1000 home of the Templars.
1200 Convent of Franciscan Nuns of Saint Clare's order.
2001 Luciano Faggiano discovers the first archaeologic remains.
APR-2008 opened to the public.

Description

Museo Faggiano (Faggiano Museum) is an archaeological museum of the area from the Messapi, 5zh century BC, Romans, Middle Ages to the Renaissance. It is located underground, below a private building, where remains were discovered, excavated and finally presented to the public. The building is owned by Luciano Faggiano, and in 2001 he had problems with the sewage pipes, which were broken and sewage water leaked. So he went into the basement and dug them up to replace them. But while he was digging, he removed stuff which was not simply rocks and soil. He found artifacts, and immediately became hooked by the idea to excavate them. He and his three sons Marco, Andrea and Davide did all the excavation work and financed the whole venture. Of course they were under the supervision of the Archaeological Superintendence of Taranto, but Italy is full of archaeological sites and the archaeologists were quite happy that he did all the work.

The excavations made the house an archaeological site, and when it was completed after seven years, he opened it as a private museum. Luciano Faggiano founded the Cultural Association "Idume" which operates the museum. And as the discoveries were so exceptional, the museum actually covers two thousand years since pre-Roman times. The exhibits show the most impressive of 5,000 artifacts which were discovered. The architectural discoveries include tombs, a granary, cisterns, hypogaea, a well, templar frescos, an ossuary, and underground escape ways.
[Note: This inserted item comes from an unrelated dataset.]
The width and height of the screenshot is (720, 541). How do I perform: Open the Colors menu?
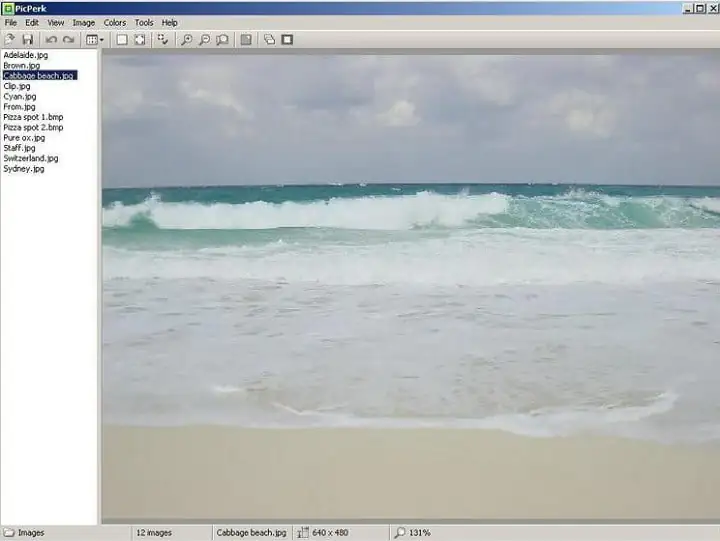[x=115, y=22]
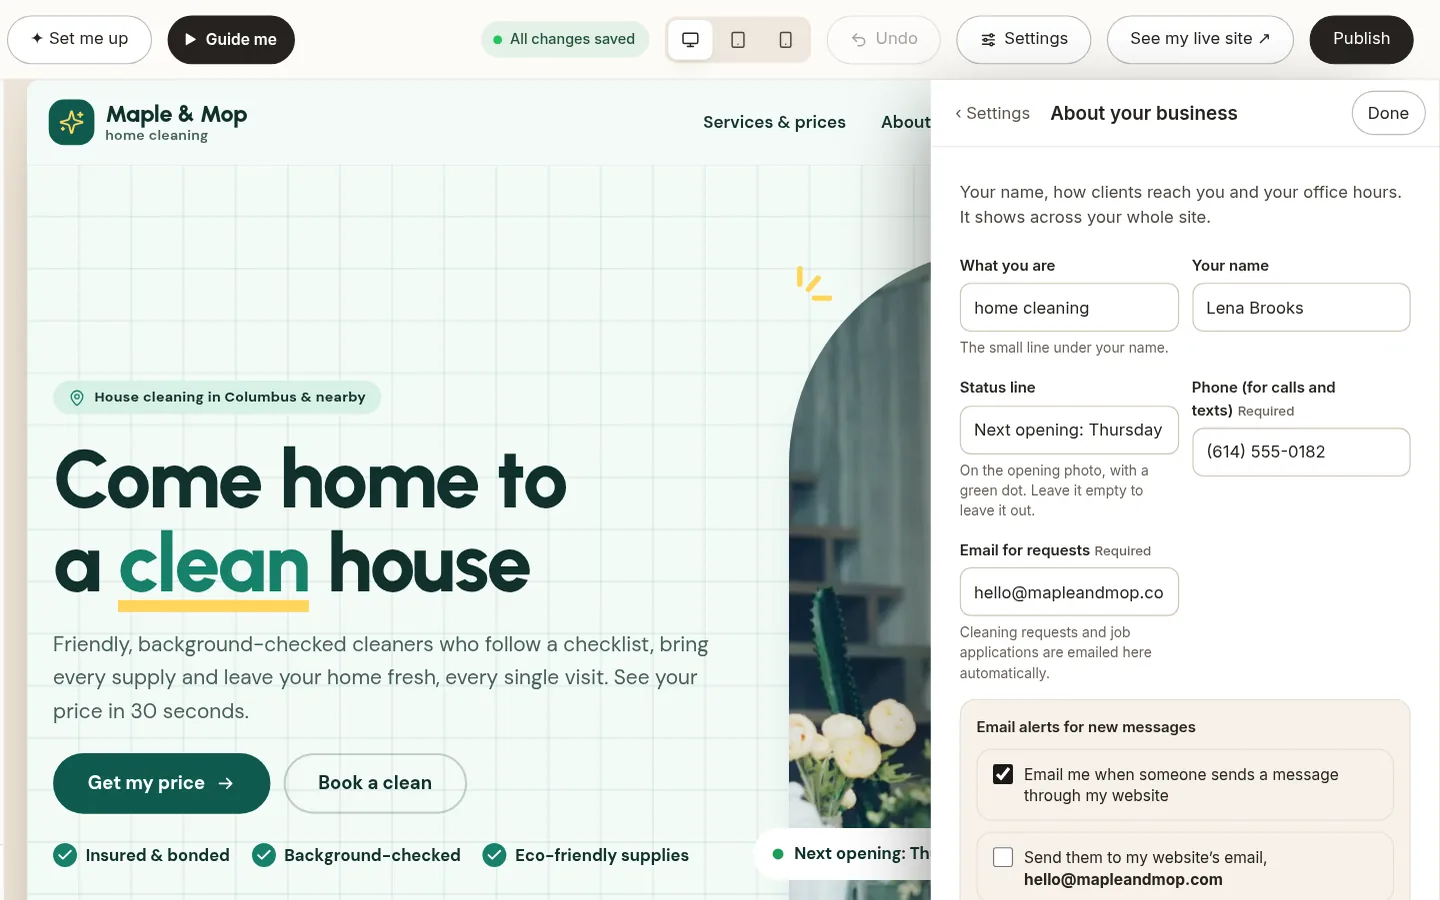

The oldest remains are the foundations of the pre-Roman Messapi. They dug holes into the ground for wooden beams. The bell shaped cavern was used as a cistern, another one was a Medieval granary, it was filled with grain, which was safe from pests. The hypogaea were used to bury dead people, the ossuary was used to store bones which did not decompose in the hypogaea, when the space was needed for the next corpse.